Value = Rent per month x 200

I saw this real estate rule on a blog from the States,
Poster writes never pay more than 200 times monthly rent
for a property, “if the surrounding area can’t support a rent of
(purchase price divided by 200) then keep walking.”
He also points out this is the absolute most to pay.
This works out at around (yearly rent x 17) and I feel this could
be a good place to start with the Irish market, it’s a bit more
than the 14 times but the extra takes in to account that unique
Irish condition of being Delusionnial! (Delusional Denial Disorder)
To Rent: 3 Bed, 2 Bath €1150 daft.ie/2852037
To Buy: 3 Bed, 2 Bath 420k daft.ie/1498824
Using the rule this house should be 230,000 or is it me who’s Delusionnial!
There may be a lot of things that Americans are not from a European perspective
but when it comes down to it they are a very pragmatic people.

Hmmm, whilst the concept is something I agree with (I go by yield - same thing), never take your figures directly from the states.
There are very different cost criteria over there e.g. much higher interest rates, in addition to serious property taxes etc).

This is true, but I think it’s only a matter of time (2,3 years) before Irish banks
are charging 5,6% interest rates regardless of the ECB and we may have a
property tax too €400-800. In wealthy US suburbs it’s 10-20k but most home
owners pay between $1500-3000 articles.moneycentral.msn.com/Taxes/Advice/PropertyTaxesWhereDoesYourStateRank.aspx

200 times monthy rent is a 6% gross yield. Hardly value given the risks of residential investment here.

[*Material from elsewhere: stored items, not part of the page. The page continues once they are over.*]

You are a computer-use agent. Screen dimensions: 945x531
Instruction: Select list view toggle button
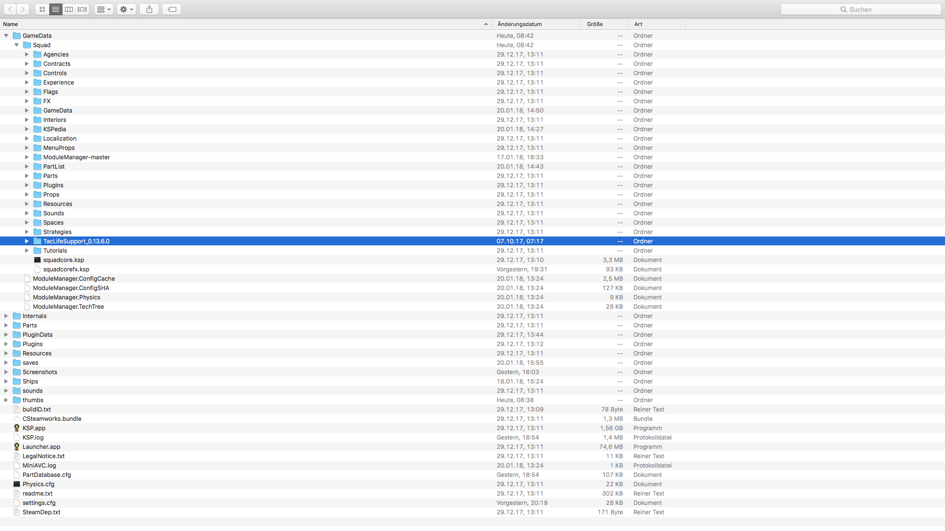click(56, 9)
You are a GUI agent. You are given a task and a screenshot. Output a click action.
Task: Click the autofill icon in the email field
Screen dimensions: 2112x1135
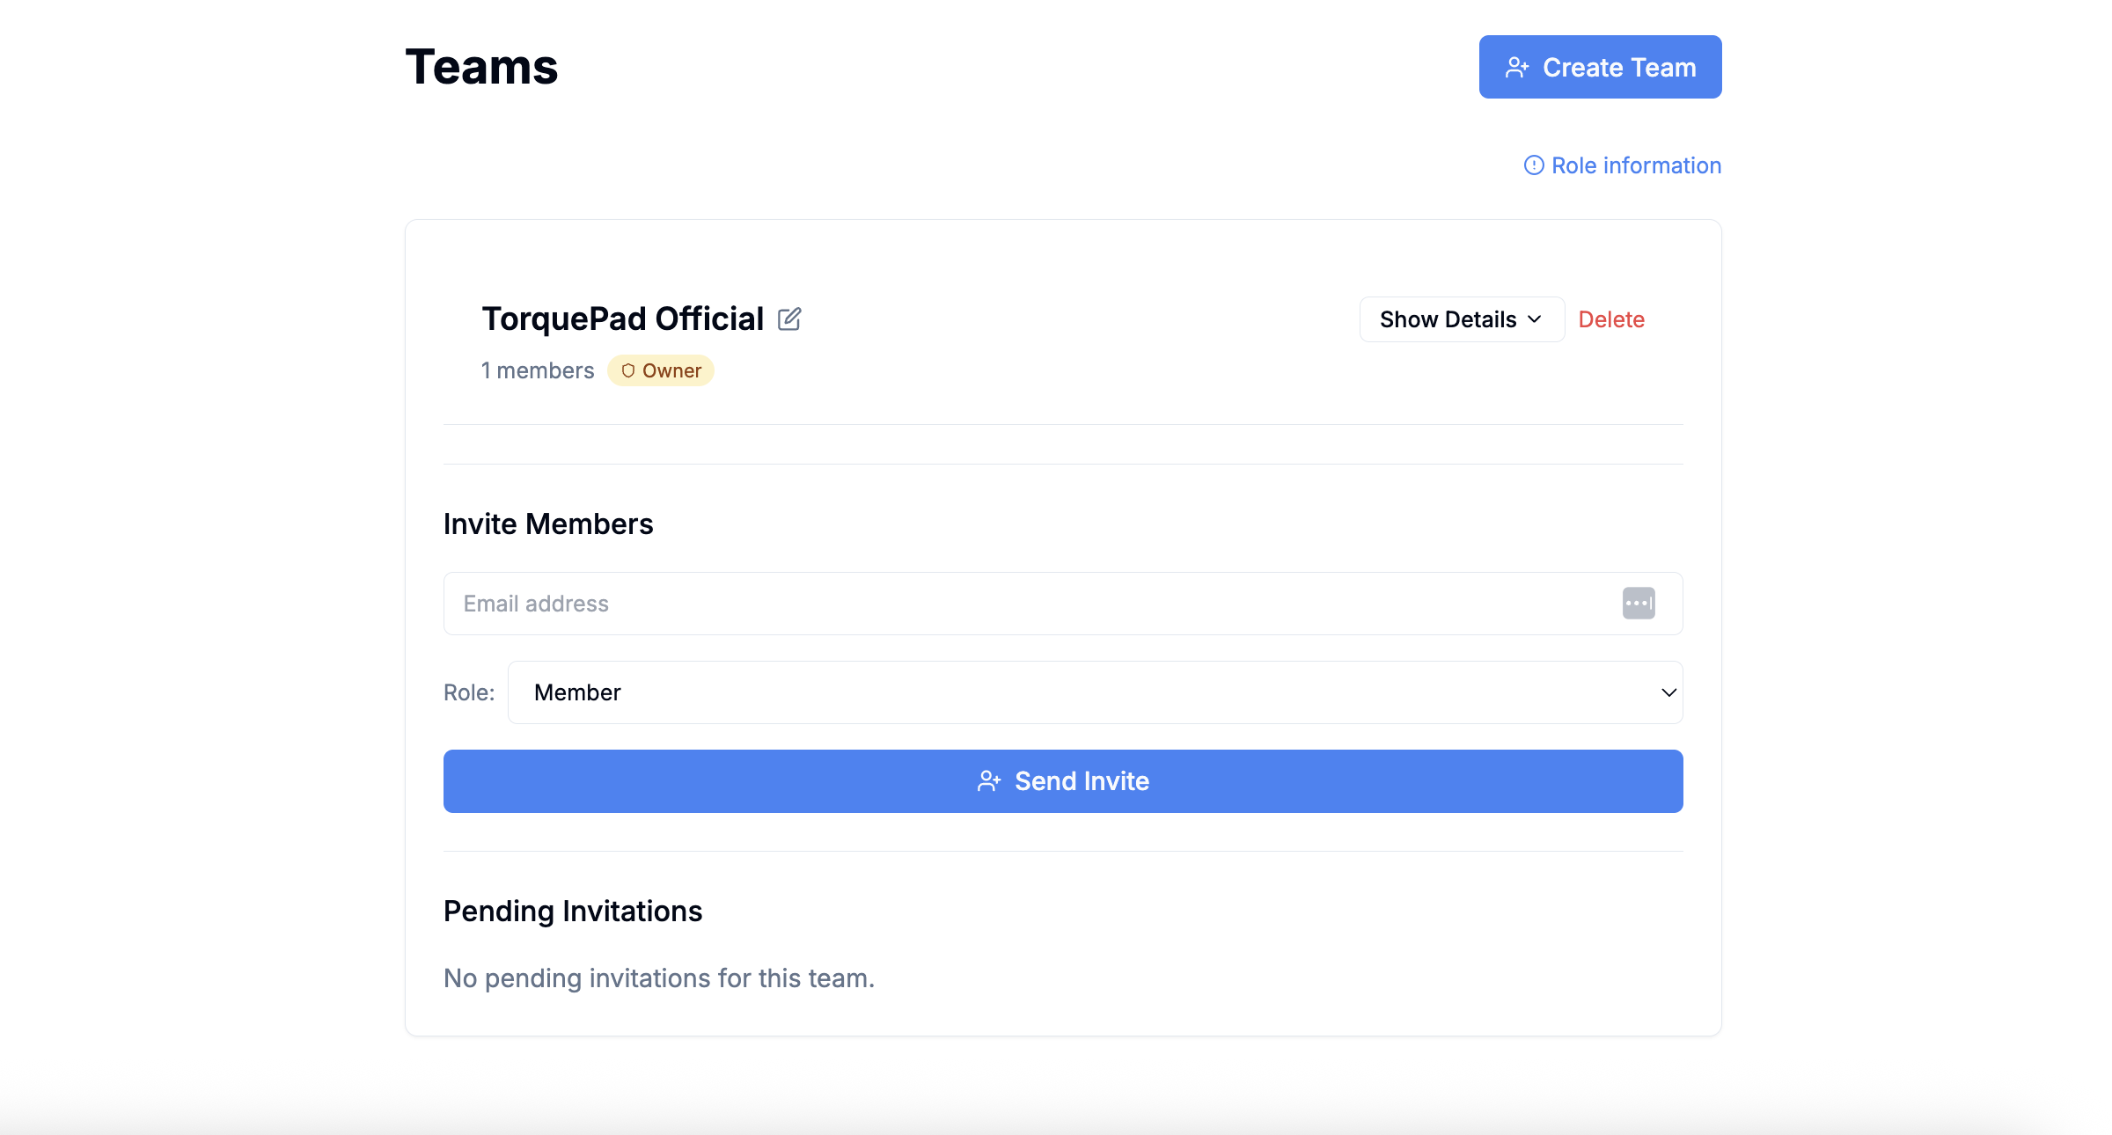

And the main risk for the next few years is going to be the government and council search for income. Particularly income that lets the country remain nominally ‘low tax’ ( :laughing: as if), so tax that affects owners directly and not occupiers (i.e. renters).

I think you have to shove rental income uncertainty up there too. A sole 1% increase in asking prices does not a recovery make.

But then again, surely the landlords will simply increase the rents to cover the increased costs :stuck_out_tongue:

There are a few differences.
Population density and available land.
Road infrastructure
Replacement value of structure

The first 2 make it difficult for sellers to raise prices in the US. A buyer has too many options. They can use a different highway to work and live in an indentikit neighbourhood 20 miles away. Here there are less alternative negotiating positions for a buyer. Either live on the dart or take your chances on the 1,248 red lights you meet while driving.

It is very cheap to rebuild a house in most states. They are usually on their own plot. In the southern states a dwelling only has a lifetime of a decade or two.
So your dream home can be built on a plot down the road.

So the 200 might be too low for here. But then again it is a max.

What would be an acceptable gross yield “given the risks” for this middle of the road semi-d in D.18 and what would be the resulting target purchase price?
3 Bed, 1 Bath 420k daft.ie/1498824

Tradtionallty gross yields on resdential where in excess of 8%. That implies another 25% to go on property if that is the level.

That 25 year paint is a bit of a waste of time then :unamused: :unamused:
Where the hell did you hear that?

:open_mouth:

There are buildings here in Chicago that survived the great fire.

Water Tower place? Two buildings! :laughing:

Duh!!!
Everyone knows it was the Sears Tower ya egit :mrgreen:

It’s a bit worse than that. Long term:
150 is considered good value. 8% yield
200 is considered bad value. 6% yield
Property in Ireland is currently circa 350. 3.5% yield So it’s still outrageously bad value.

So no your not delusional; Sellers and EAs are the delusional ones.

A lot done, more to do (to quote Irishrail). 50% drop still required.